> ACTIVITY: In the entries below, go to the line containing "Instruction: Select the" and repeat it along with every later line, exactly.

===== EXERCISE MATERIALS =====

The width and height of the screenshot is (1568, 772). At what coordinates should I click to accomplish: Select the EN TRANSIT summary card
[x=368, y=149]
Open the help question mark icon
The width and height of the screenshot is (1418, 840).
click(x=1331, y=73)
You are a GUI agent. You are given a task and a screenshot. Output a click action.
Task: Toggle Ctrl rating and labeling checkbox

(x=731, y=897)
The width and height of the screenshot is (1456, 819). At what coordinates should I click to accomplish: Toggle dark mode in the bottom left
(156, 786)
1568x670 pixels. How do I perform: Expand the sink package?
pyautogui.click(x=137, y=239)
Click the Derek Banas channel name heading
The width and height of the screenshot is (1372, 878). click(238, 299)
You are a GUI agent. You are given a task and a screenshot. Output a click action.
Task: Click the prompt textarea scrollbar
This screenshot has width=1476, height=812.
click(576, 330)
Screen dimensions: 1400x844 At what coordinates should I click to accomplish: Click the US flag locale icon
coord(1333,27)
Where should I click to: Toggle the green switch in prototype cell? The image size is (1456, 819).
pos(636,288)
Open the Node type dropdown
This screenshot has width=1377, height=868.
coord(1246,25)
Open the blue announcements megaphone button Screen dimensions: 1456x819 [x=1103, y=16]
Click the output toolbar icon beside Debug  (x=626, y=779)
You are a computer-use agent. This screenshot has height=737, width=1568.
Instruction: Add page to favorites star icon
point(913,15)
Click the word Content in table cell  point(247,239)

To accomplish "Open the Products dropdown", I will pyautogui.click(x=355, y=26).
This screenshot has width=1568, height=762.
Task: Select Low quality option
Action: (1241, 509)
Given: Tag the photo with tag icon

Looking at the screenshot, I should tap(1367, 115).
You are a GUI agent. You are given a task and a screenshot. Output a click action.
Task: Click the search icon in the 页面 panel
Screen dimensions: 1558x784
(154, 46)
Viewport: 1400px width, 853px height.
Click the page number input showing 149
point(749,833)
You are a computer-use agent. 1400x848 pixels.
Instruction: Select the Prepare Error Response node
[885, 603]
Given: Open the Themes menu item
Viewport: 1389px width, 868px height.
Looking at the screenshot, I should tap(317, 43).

=====

> EXERCISE ANSWER:
Instruction: Select the Prepare Error Response node
[885, 603]
Given: Open the Themes menu item
Viewport: 1389px width, 868px height.
Looking at the screenshot, I should tap(317, 43).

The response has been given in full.